Lines from the one with "Task: Select the" through the end of the records, and no others, are what the answer should contain, copied exactly; please keep pictures out.

--- Data ---

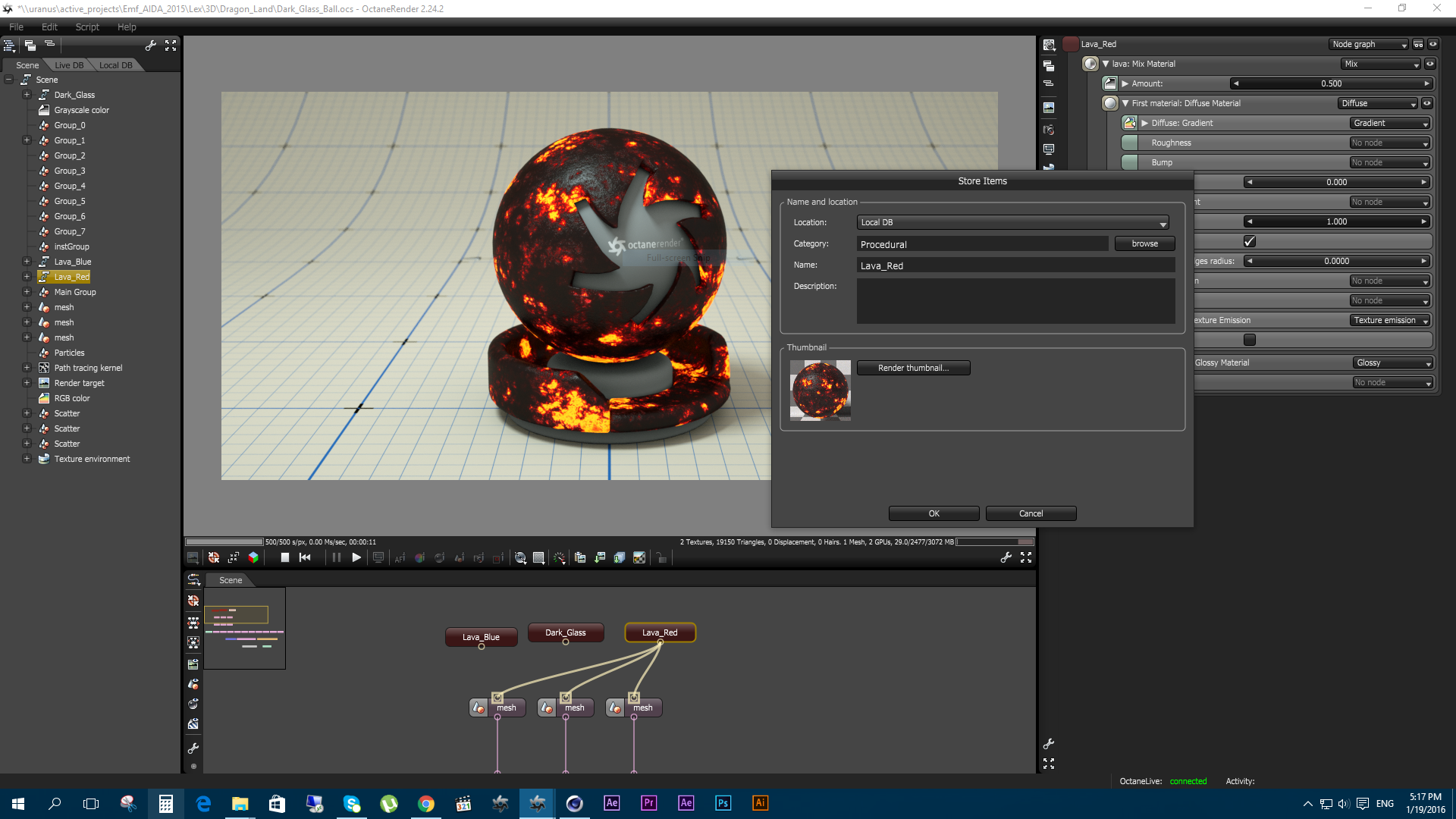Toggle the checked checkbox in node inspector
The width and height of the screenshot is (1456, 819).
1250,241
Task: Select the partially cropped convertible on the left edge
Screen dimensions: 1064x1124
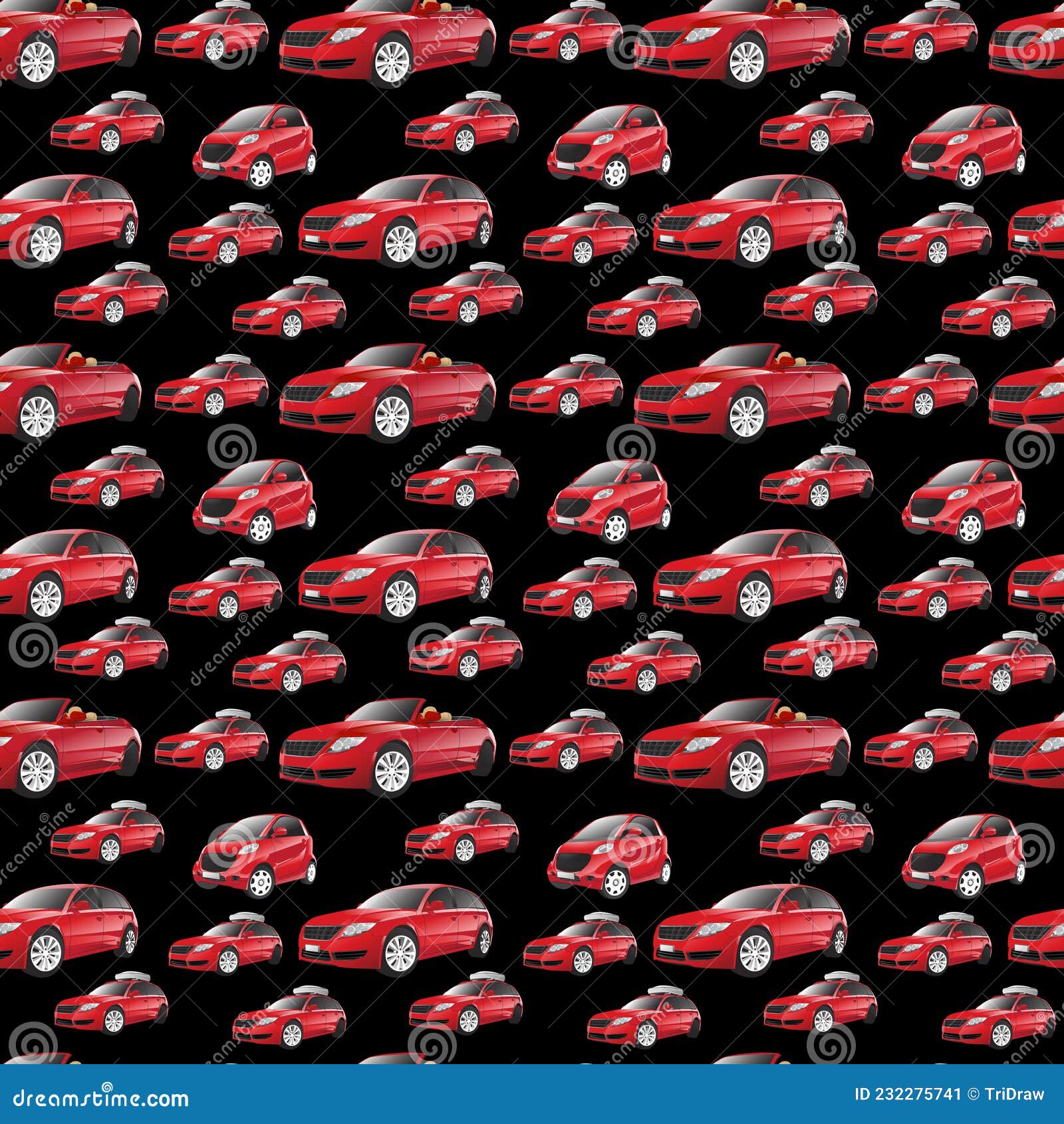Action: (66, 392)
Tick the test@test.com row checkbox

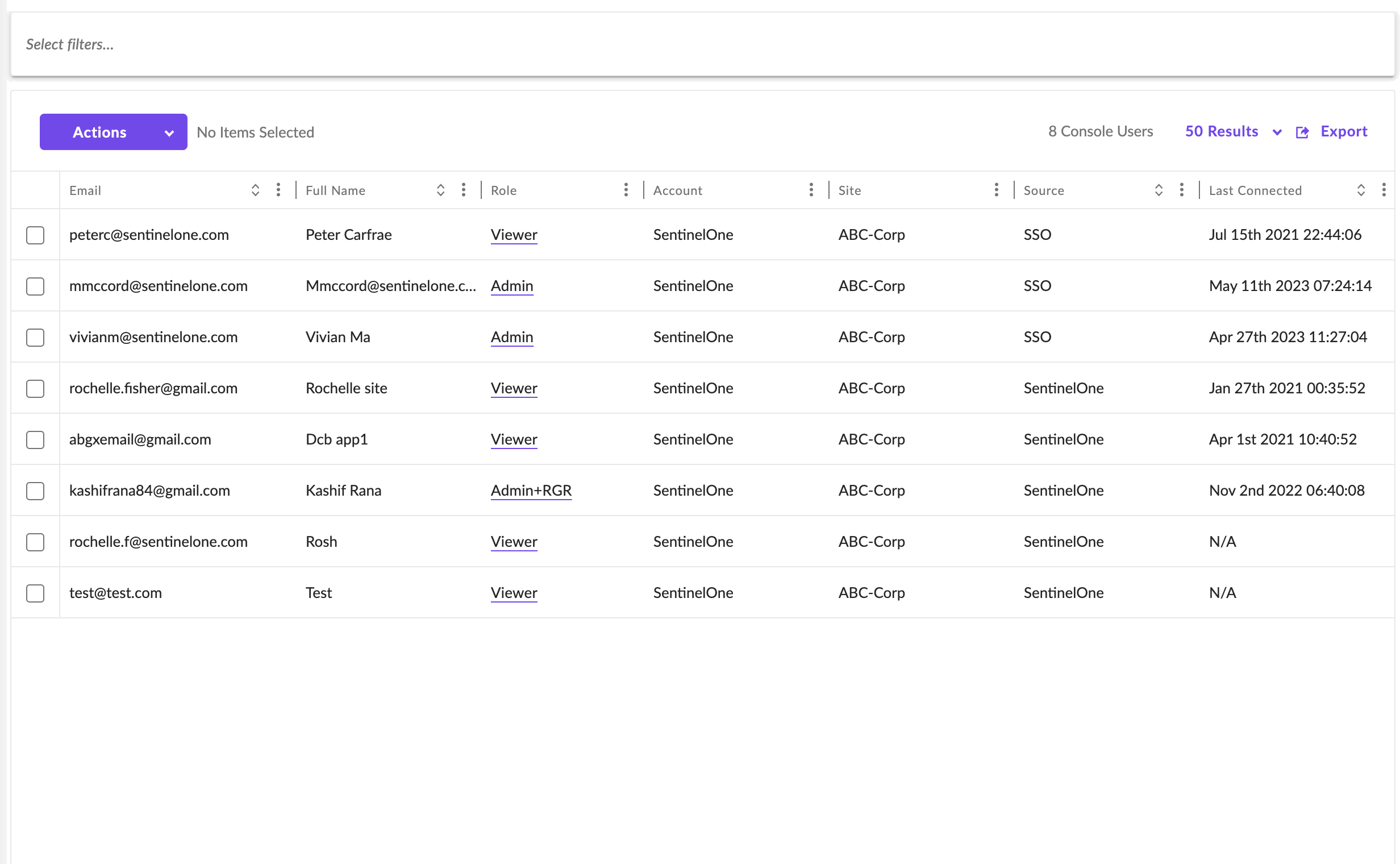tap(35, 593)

---

### Solution:
Task: Select the partially cropped convertible on the left edge
Screen dimensions: 1064x1124
Action: (66, 392)
Tick the test@test.com row checkbox

tap(35, 593)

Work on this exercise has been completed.